How was this possible? It was yet another horror story created by America’s savage mandatory minimum sentencing laws, imposed by Congress during the “get tough on drugs” mania that seized Congress in the 1980s.

Angelos wore a small pistol in an ankle holster when he sold the marijuana. Although he didn’t use, threaten to use, or brandish the weapon, that triggered the federal mandatory minimum laws, and sent his sentence skyrocketing.

Angelos’ mandatory 55 years is based on three firearms-related charges: for carrying a gun during two drug sales and for keeping additional firearms at his apartment. Federal law require a five-year mandatory-minimum sentence for the first charge and a 25-year term for each count thereafter.

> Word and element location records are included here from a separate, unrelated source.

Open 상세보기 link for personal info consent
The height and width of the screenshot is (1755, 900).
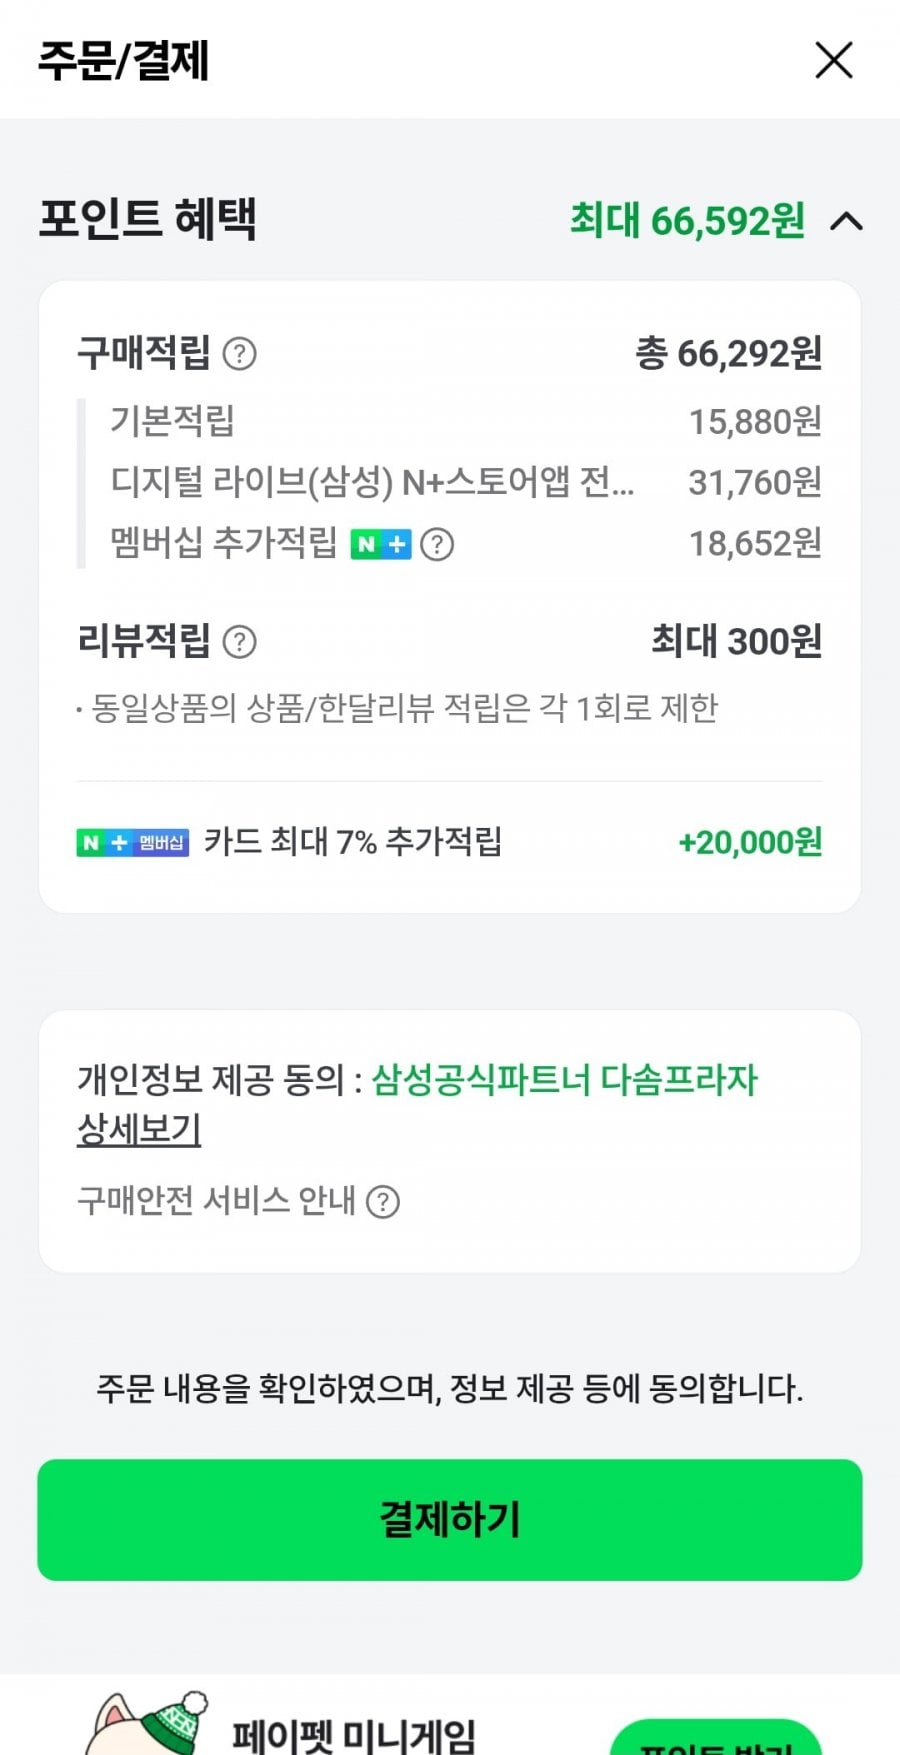[x=139, y=1130]
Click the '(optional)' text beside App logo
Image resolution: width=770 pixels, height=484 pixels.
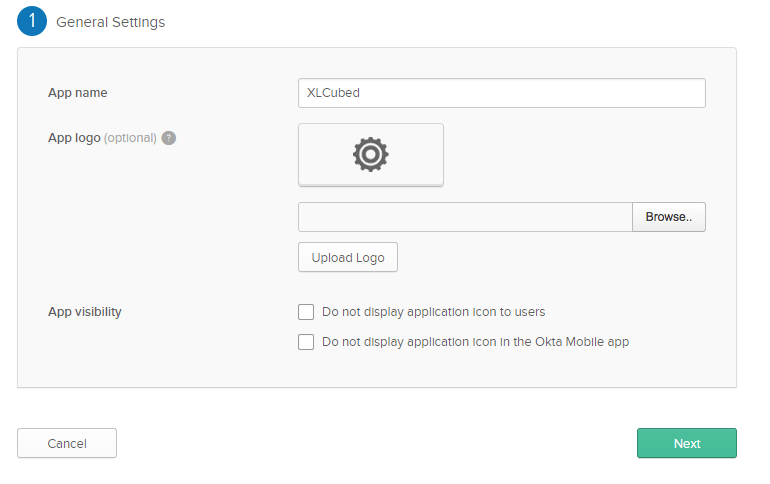[x=130, y=138]
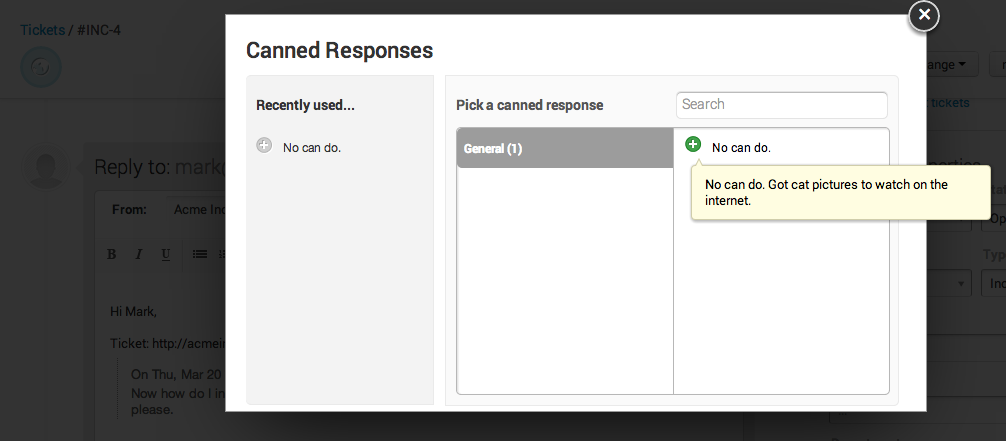The image size is (1006, 441).
Task: Click the round ticket status icon below the breadcrumb
Action: pyautogui.click(x=41, y=66)
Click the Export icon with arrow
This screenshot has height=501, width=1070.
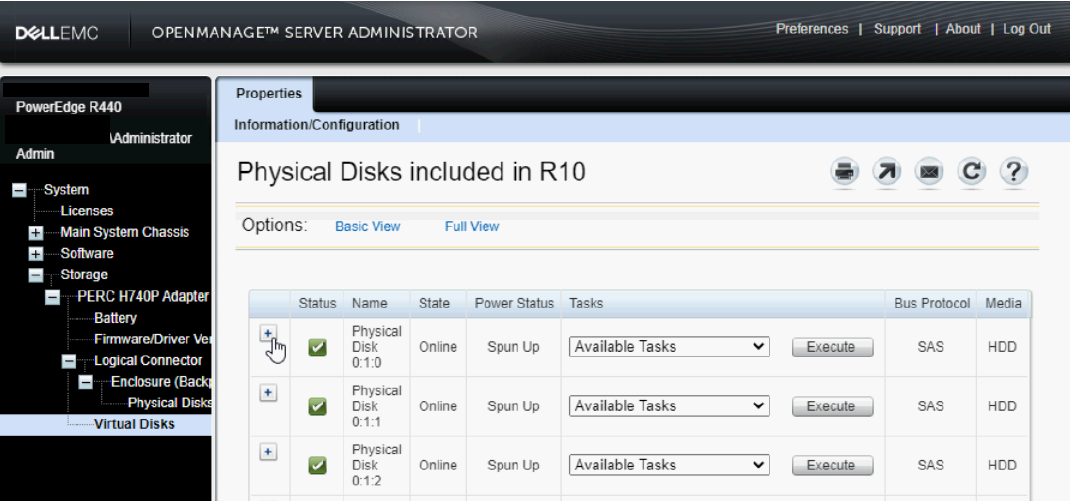tap(887, 172)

Under federal law, Judge Cassell had no choice but to impose the 55 years.

Cassell is no softie on crime. He’s a Bush appointee, former prosecutor, and death penalty advocate.

But he was horrified by what the law forced him to do to Weldon Angelos. So horrified, in fact, that he wrote a 67-page memorandum denouncing the mandatory sentencing and asking Bush to commute the sentence to a more reasonable (in his mind) 18 years.

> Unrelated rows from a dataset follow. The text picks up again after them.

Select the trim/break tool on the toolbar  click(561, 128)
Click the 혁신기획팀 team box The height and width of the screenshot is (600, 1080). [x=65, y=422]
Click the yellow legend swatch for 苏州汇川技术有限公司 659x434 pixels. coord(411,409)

Under federal law, Judge Cassell noted, an airplane hijacker would get 24 years. A bomb-detonating terrorist would get a 19-year sentence. A three-time child rapist would get 15 years.

"Is there a rational basis for giving Mr. Angelos more time than the hijacker, the murderer, the rapist?" Judge Cassell wrote. “To sentence Mr. Angelos to prison for the rest of his life is unjust, cruel, and even irrational."

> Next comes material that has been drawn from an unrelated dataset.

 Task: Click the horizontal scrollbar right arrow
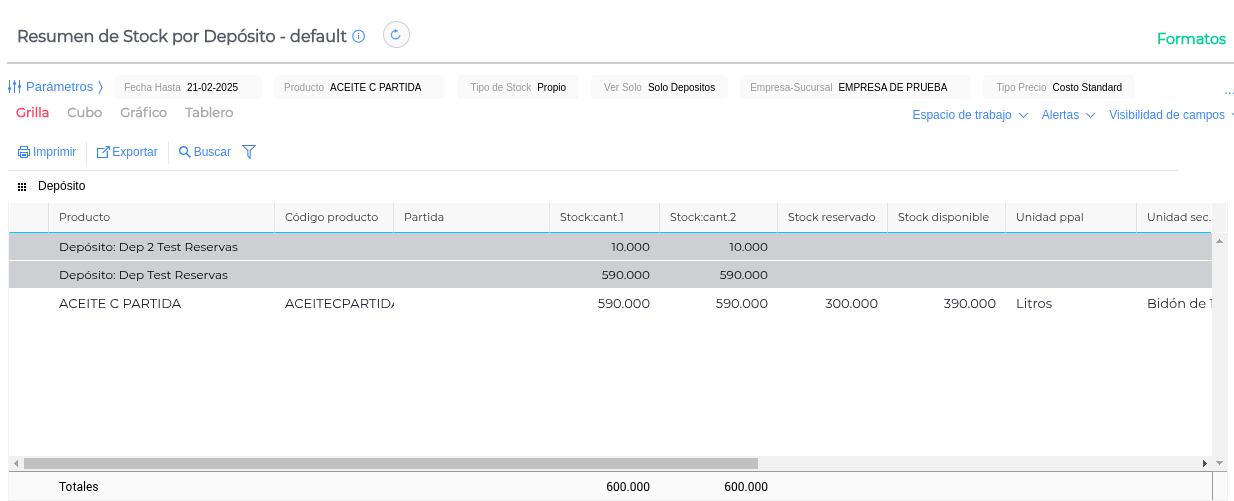(1204, 463)
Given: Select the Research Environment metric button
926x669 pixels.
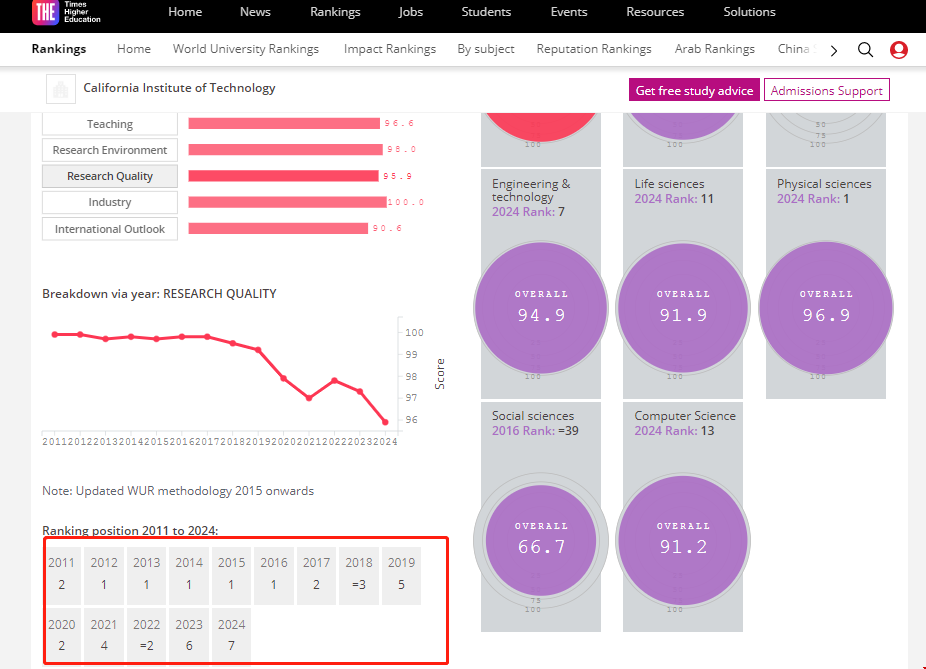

A respected and growing body of individuals and organizations, from across the political spectrum, oppose mandatory sentencing laws. A few:

* U.S. Supreme Court Justice William Rehnquist
* Former attorney general Edwin Meese
* Former FBI director Louis Freeh
* Former drug czar Barry McCaffrey
* The American Bar Association
* The National Association of Veteran Police Officers
* The National Council of La Raza
* The American Psychological Association
* The National Association of Criminal Defense Lawyers
* The Federal Courts Study Committee
* The American Civil Liberties Union
* The U.S. Sentencing Commission
* Each of the 11 Federal Judicial Circuits

The Angelos case is bringing some well-deserved attention to the horrors and injustice of these barbaric laws.

But a libertarian analysis of the case goes much further than that. Two simple questions: Why should it be a crime to sell marijuana in the first place? And why should it be illegal to exercise your Second Amendment right to keep and bear arms while engaged in peaceful, consensual commercial activities?

2 commentaires:

Anonyme a dit…

ET en FRANCAIS cA DOnnE:

Atakey a dit…

ouep c vrai trop la fleme la ^^ la trad!! la trad!